Reddit’s other key advantage is that it offers rich data from which to construct an interaction network. On both Usenet (Dame-Griff 2019) and many other virtual platforms (Foote, Shaw, and Hill 2023) it can be difficult to determine to whom exactly an individual is replying in a a conversation; by contrast, Reddit comments specify exactly whom they are addressing. On Reddit, interaction occurs in threads (i.e., conversations) of posts and comments within subreddits. Posts and comments can be rated and ranked through upvotes and downvotes, providing a crowdsourced measure of quality (Medvedev, Lambiotte, and Delvenne 2019). From these directed replies, the branching tree structure of a conversation can be constructed (Chang et al. 2020).
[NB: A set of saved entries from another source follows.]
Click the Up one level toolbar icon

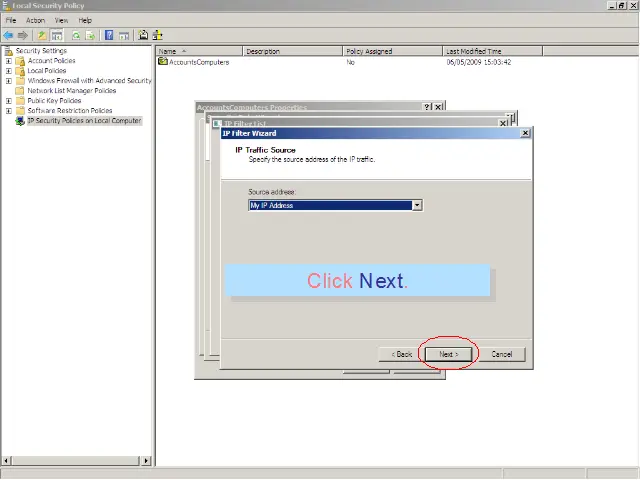coord(42,35)
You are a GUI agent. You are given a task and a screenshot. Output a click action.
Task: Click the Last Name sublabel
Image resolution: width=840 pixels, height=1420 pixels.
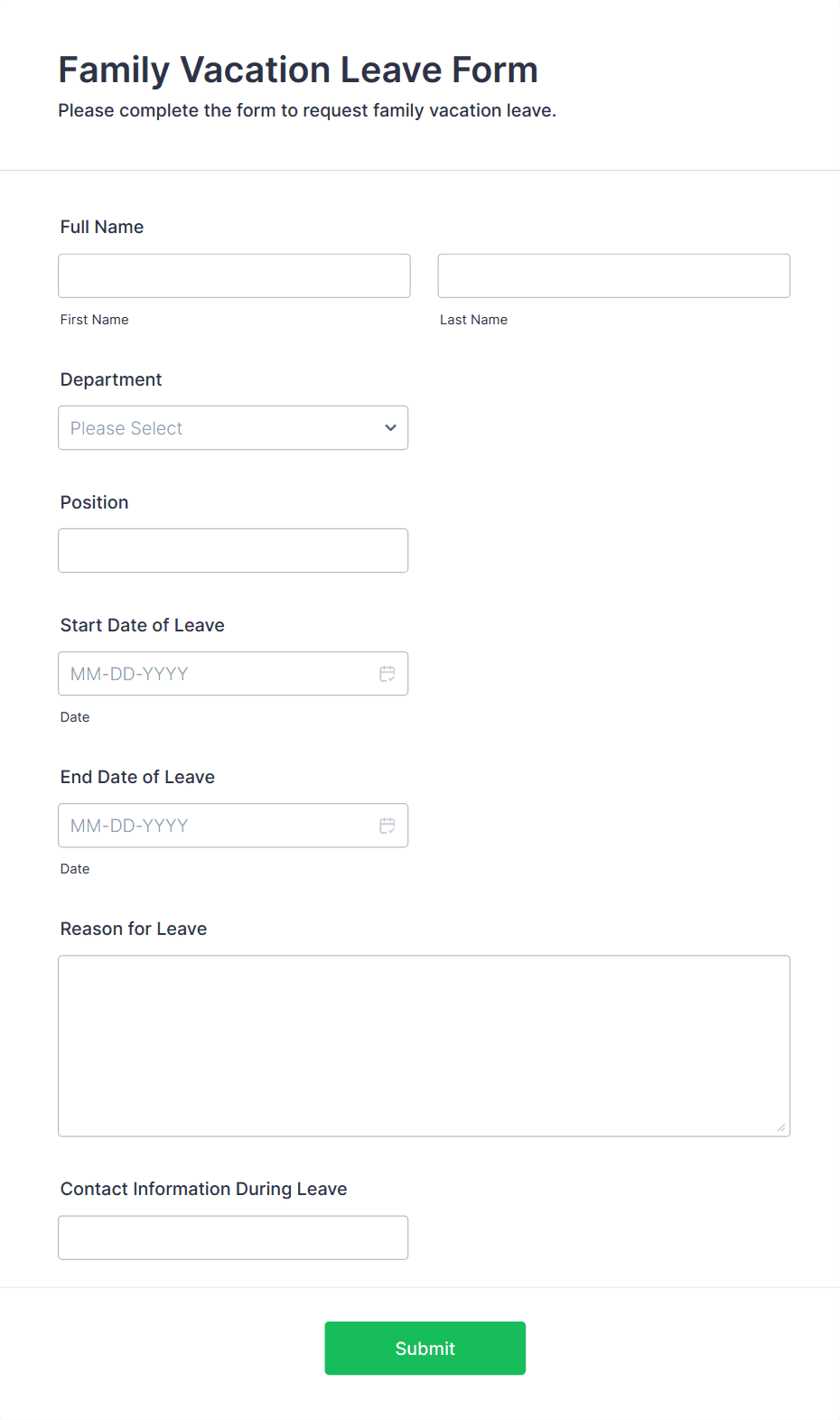(x=474, y=320)
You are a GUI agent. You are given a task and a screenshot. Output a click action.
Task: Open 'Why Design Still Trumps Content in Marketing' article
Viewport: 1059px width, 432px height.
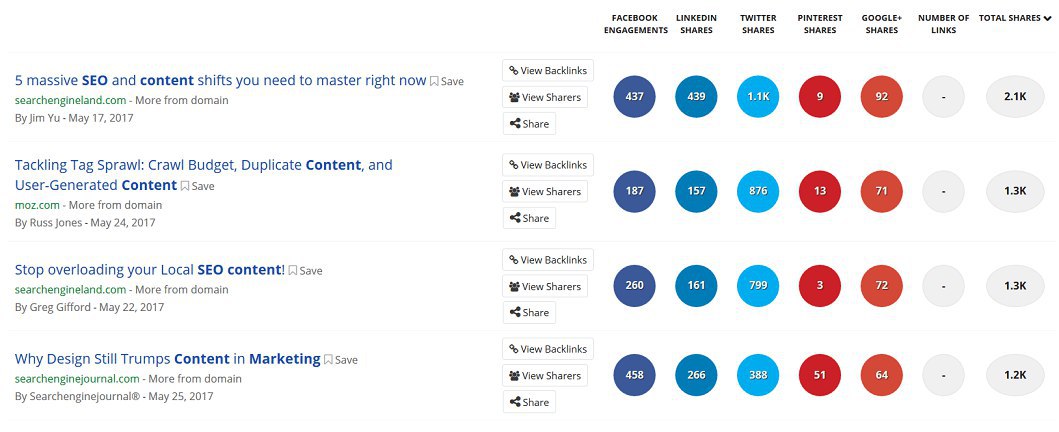tap(167, 358)
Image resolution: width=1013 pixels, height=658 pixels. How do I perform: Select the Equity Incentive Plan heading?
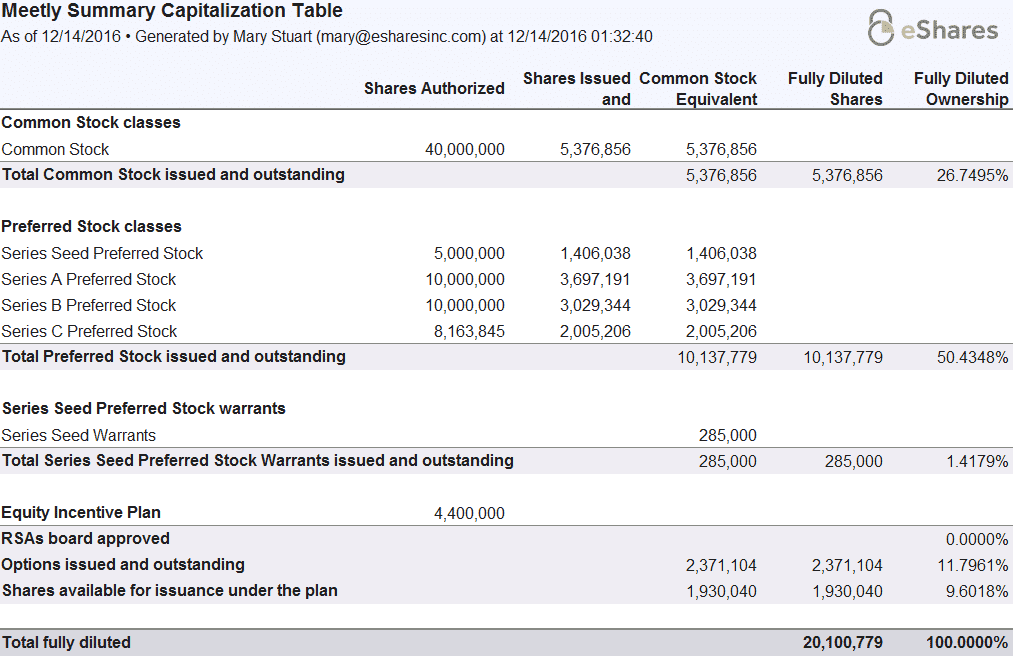pyautogui.click(x=81, y=512)
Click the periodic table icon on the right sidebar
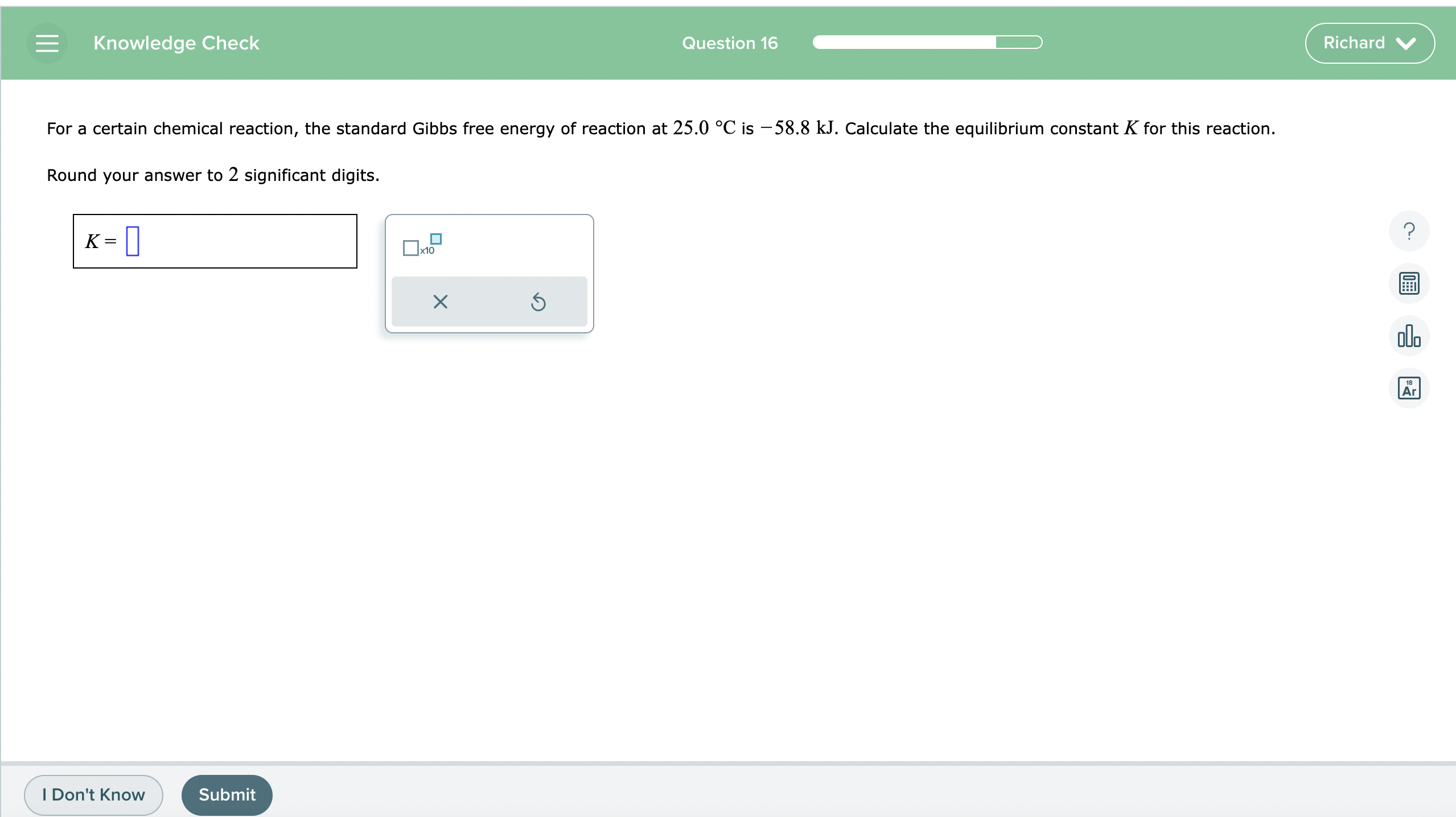 click(x=1410, y=390)
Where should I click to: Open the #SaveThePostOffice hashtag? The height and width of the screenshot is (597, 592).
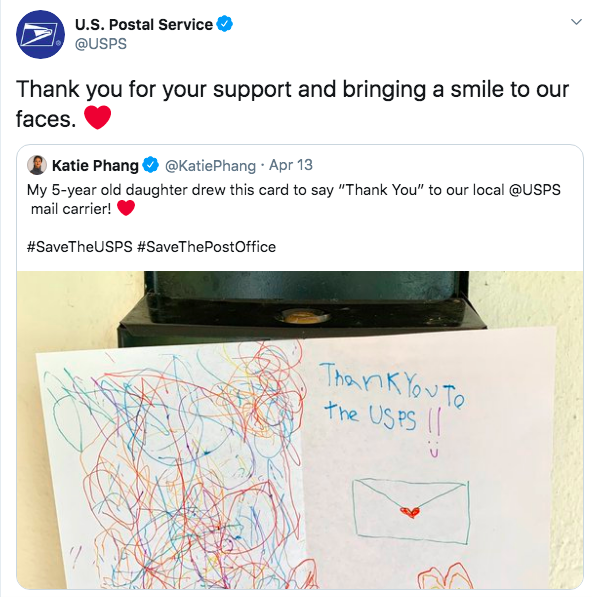206,247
Aggregating all conversations together produces the full interaction network of a subreddit. I can then observe which members are most centrally embedded in that network.

4.3 Data and methods

I examine the relation between interaction networks and comment text across 11 LGBTQ-centered online groups (“subreddits”) on Reddit. These subreddits come from an internal taxonomy of subreddits (r/ListOfSubreddits/), referenced in Lucy and Bamman (2021). They are likely to be the among the largest, most well-known, and most general LGBTQ-themed subreddits, although there are many more. There, the groups are categorized specifically under “Communities” alongside other recognizable groups (e.g., parents, teachers, vegans, people with beards), and as opposed to categories like “Discussion” and “Entertainment,” suggesting that community-building will be an intentional focus in a way that is not necessarily true for all online groups. Notably, Reddit (the company and platform) itself also recognizes LGBTQ-themed groups as a paradigmatic case for on-platform community-building – their 2020 comments to the FCC in defense of volunteer moderation under Section 230 specifically choose to highlight and give voice to community moderators from r/lgbt.

I obtain Reddit data through ConvoKit (Chang et al. 2020), a Python-based toolkit for retrieving and analyzing conversation-based data sets which archives subreddits through 2018. The ConvoKit format is ideal for extracting conversational interactions and their metadata, making it easy to retrieve both textual data and the interaction network structure. I transform interaction pairs into a network and calculate network statistics using igraph (Csardi and Nepusz 2006), dropping deleted users and the AutoModerator (a bot).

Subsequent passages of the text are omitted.